▸ SUPPLIED ENTRIES
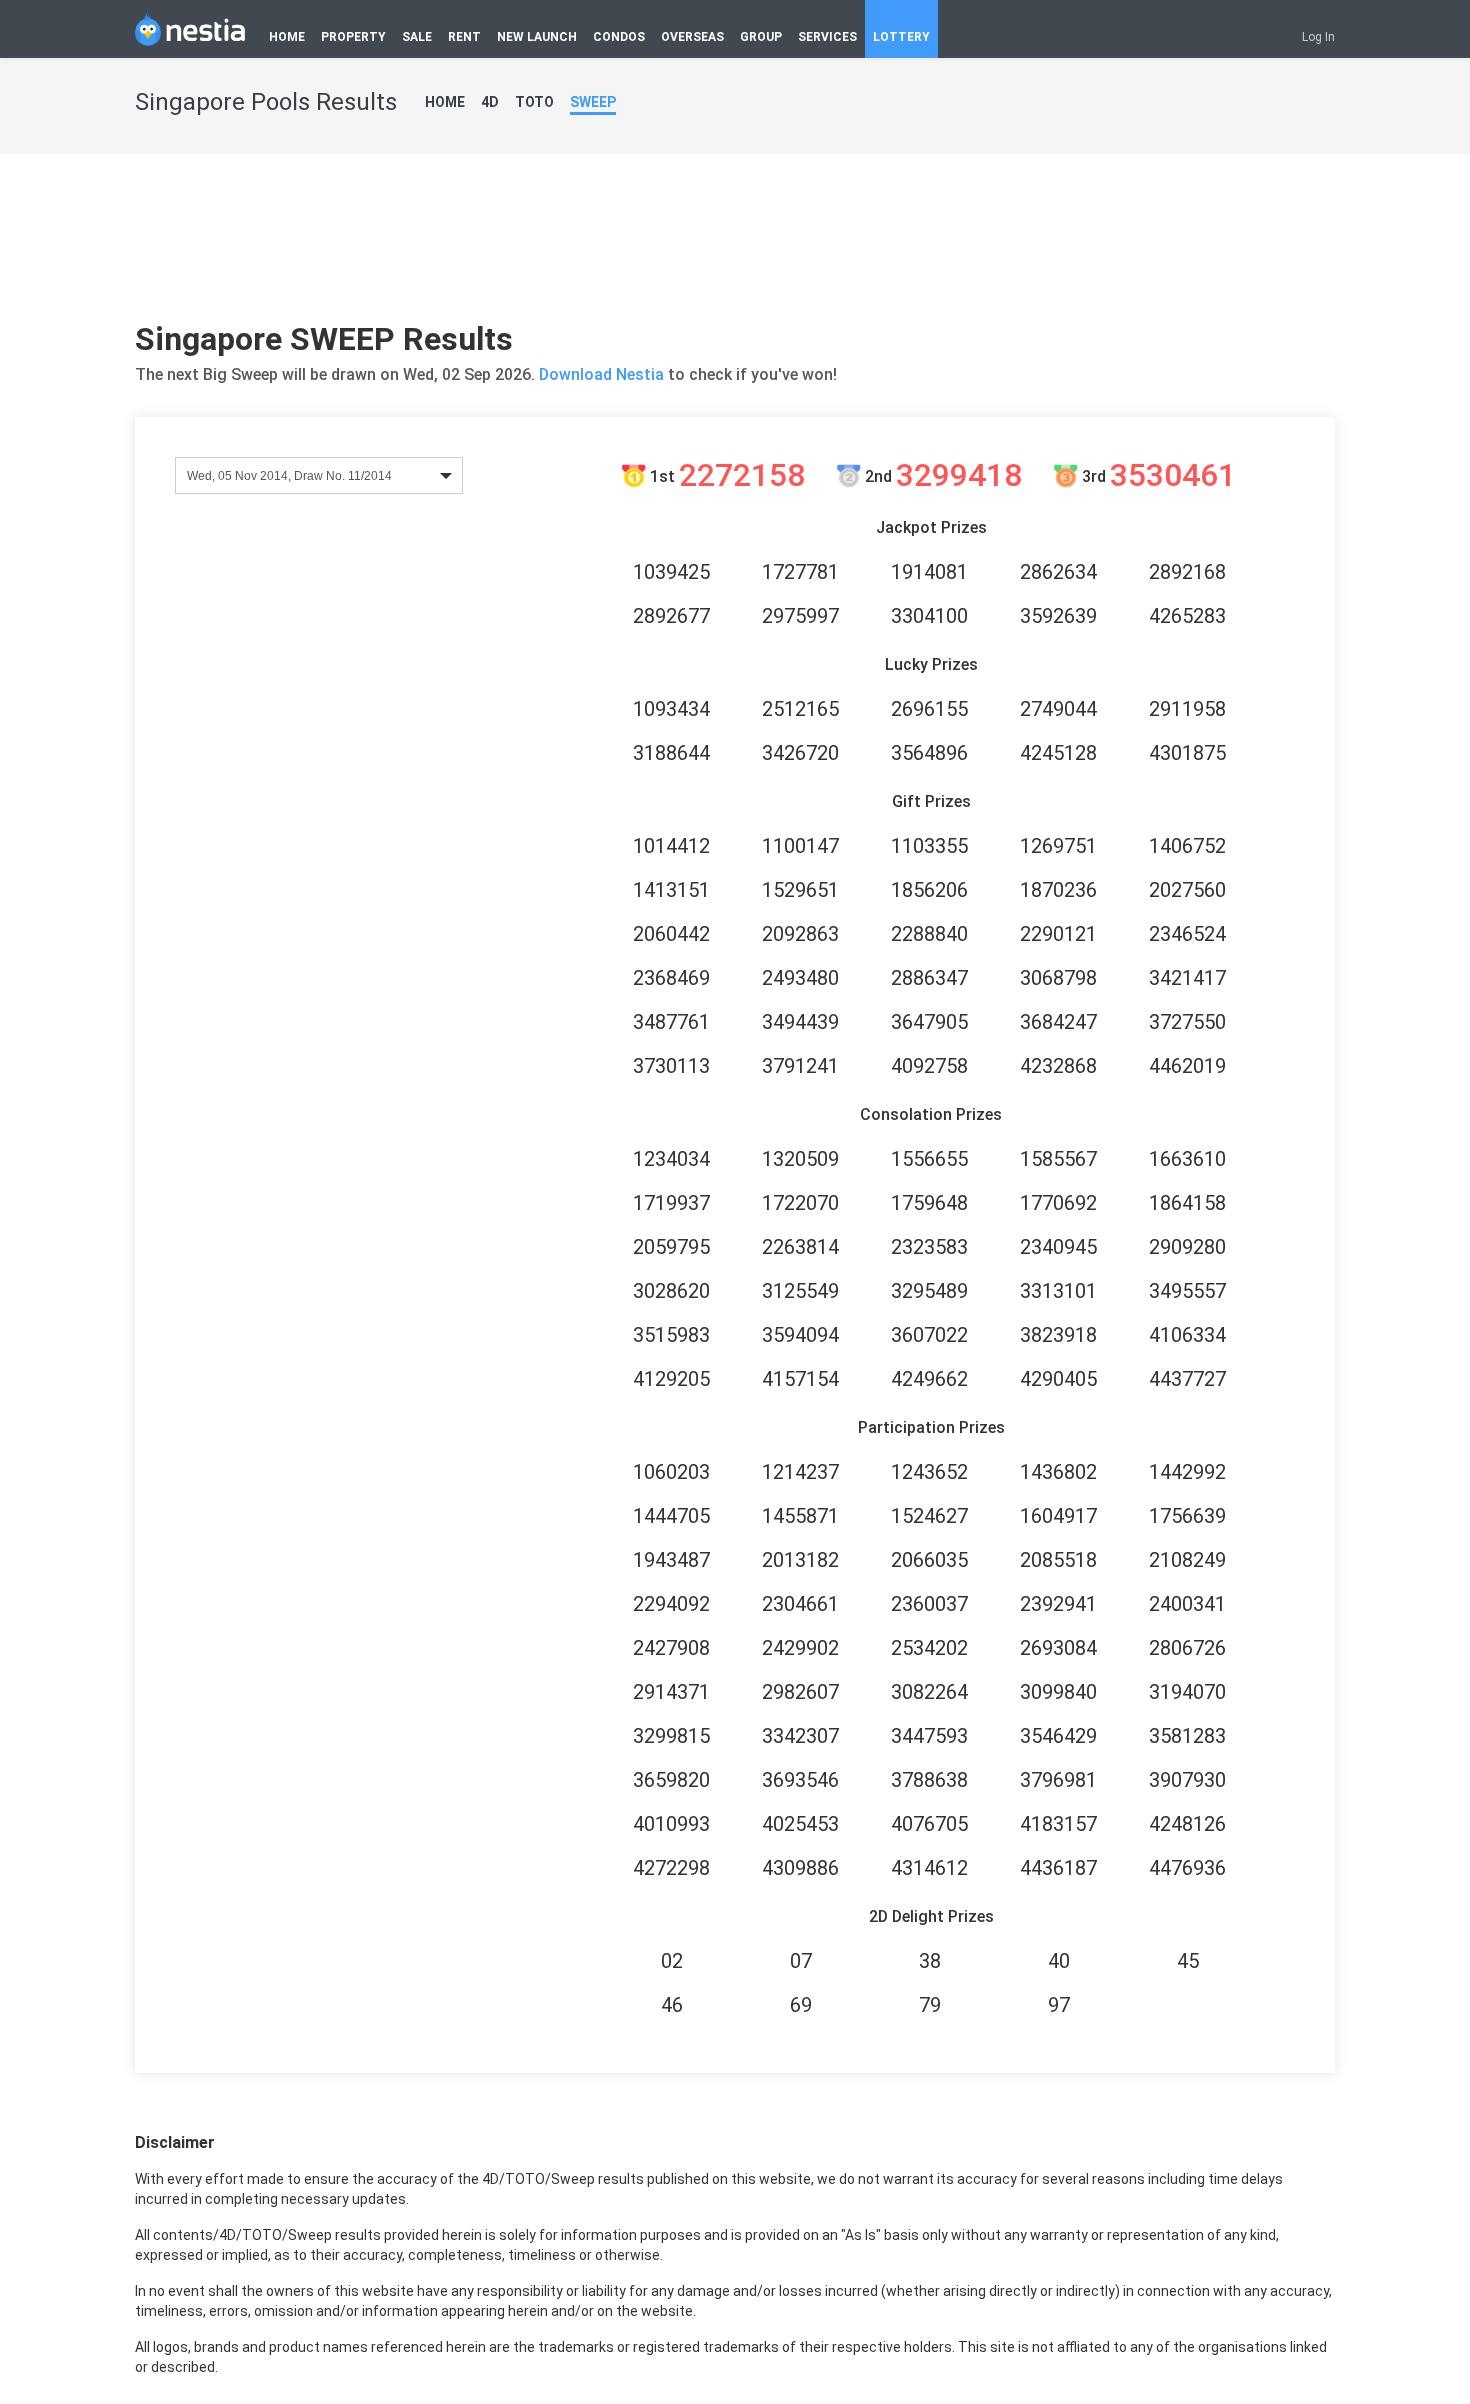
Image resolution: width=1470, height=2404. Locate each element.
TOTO (534, 102)
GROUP (761, 37)
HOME (287, 37)
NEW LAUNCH (537, 37)
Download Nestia (603, 374)
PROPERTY (353, 37)
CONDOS (619, 37)
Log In (1318, 37)
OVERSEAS (692, 37)
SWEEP (593, 102)
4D (490, 102)
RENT (464, 37)
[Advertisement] (735, 245)
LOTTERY (901, 37)
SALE (417, 37)
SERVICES (827, 37)
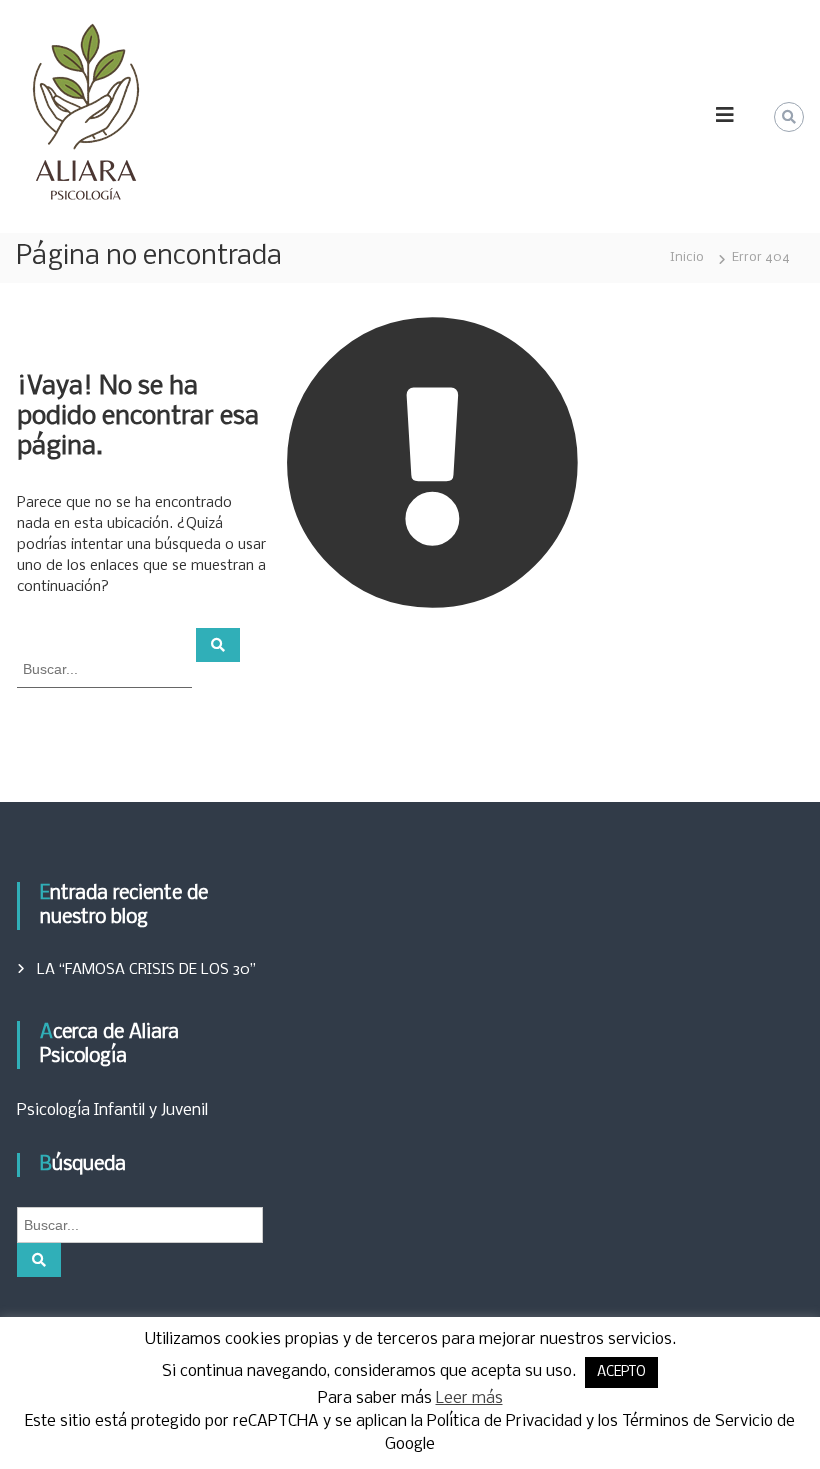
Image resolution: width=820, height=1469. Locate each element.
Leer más (469, 1398)
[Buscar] (218, 645)
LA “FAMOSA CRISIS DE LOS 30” (146, 970)
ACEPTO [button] (621, 1372)
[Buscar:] (106, 670)
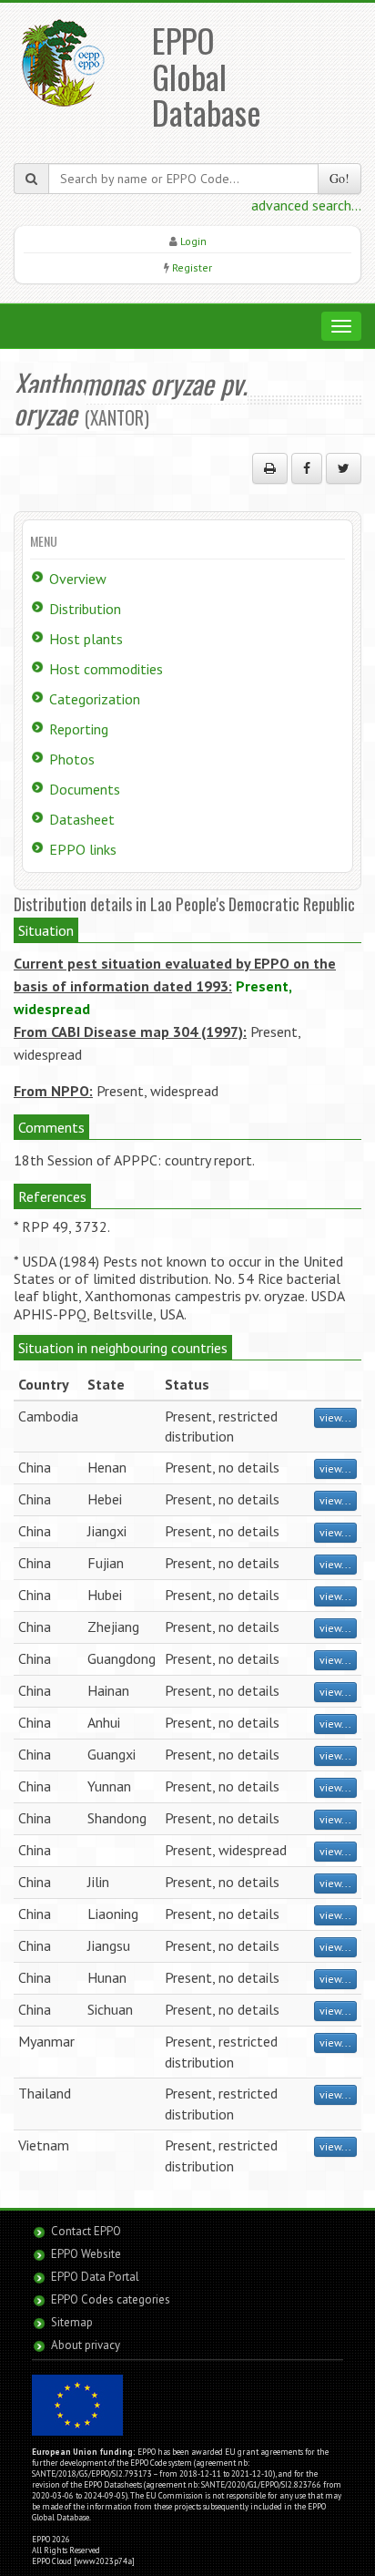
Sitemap (72, 2322)
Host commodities (106, 669)
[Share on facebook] (306, 468)
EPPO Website (86, 2254)
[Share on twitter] (343, 468)
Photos (72, 759)
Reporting (78, 729)
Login (193, 241)
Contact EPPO (86, 2231)
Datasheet (82, 819)
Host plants (86, 639)
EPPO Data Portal (95, 2276)
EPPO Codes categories (110, 2299)
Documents (84, 789)
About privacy (85, 2345)
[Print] (270, 468)
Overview (77, 579)
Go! (339, 178)
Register (192, 267)
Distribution (85, 609)
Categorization (94, 699)
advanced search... (306, 205)
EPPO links (83, 849)
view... (335, 1417)
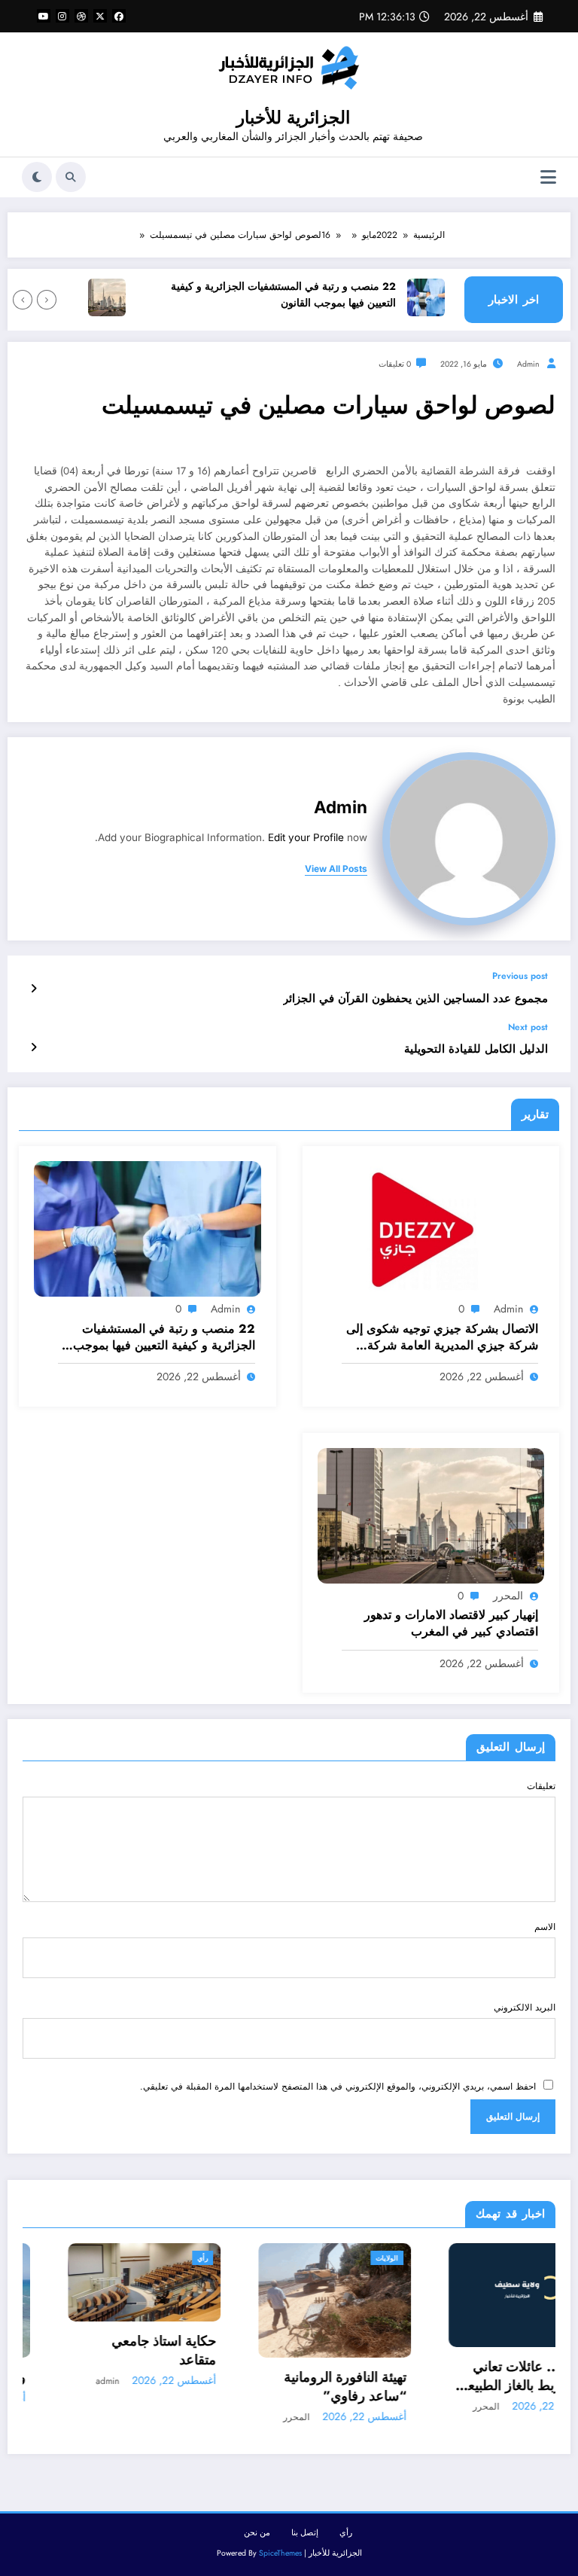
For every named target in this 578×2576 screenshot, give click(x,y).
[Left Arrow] (47, 300)
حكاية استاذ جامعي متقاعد (118, 2351)
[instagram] (62, 16)
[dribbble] (81, 16)
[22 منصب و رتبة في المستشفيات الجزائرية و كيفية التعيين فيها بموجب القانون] (147, 1228)
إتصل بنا (304, 2532)
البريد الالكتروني (524, 2007)
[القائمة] (548, 177)
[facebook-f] (119, 16)
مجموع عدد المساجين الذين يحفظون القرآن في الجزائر (415, 999)
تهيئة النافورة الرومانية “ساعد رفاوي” (300, 2387)
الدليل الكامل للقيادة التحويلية (476, 1049)
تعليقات (541, 1786)
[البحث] (71, 177)
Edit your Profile (306, 837)
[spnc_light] (37, 177)
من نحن (257, 2532)
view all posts (336, 869)
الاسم (544, 1927)
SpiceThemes (280, 2553)
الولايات (341, 2258)
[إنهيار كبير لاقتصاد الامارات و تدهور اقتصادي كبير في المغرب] (431, 1515)
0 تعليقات (395, 364)
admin (528, 364)
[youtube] (43, 16)
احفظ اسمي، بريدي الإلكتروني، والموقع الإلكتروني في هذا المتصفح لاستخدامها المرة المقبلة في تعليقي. (338, 2086)
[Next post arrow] (33, 1047)
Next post (528, 1027)
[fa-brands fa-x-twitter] (100, 16)
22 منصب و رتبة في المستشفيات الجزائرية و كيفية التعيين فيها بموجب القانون (307, 294)
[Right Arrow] (23, 300)
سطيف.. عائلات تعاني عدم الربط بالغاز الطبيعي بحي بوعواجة (481, 2376)
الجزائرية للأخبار (293, 117)
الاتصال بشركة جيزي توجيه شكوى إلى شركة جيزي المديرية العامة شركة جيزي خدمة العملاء (442, 1338)
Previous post (520, 976)
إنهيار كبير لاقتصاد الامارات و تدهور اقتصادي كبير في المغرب (451, 1623)
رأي (157, 2258)
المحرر (508, 1595)
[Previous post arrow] (33, 989)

▸ WORK INSTRUCTION
Number of lines holding the word "كيفية" in the material: give this value and nothing more.

▸ SOLUTION
2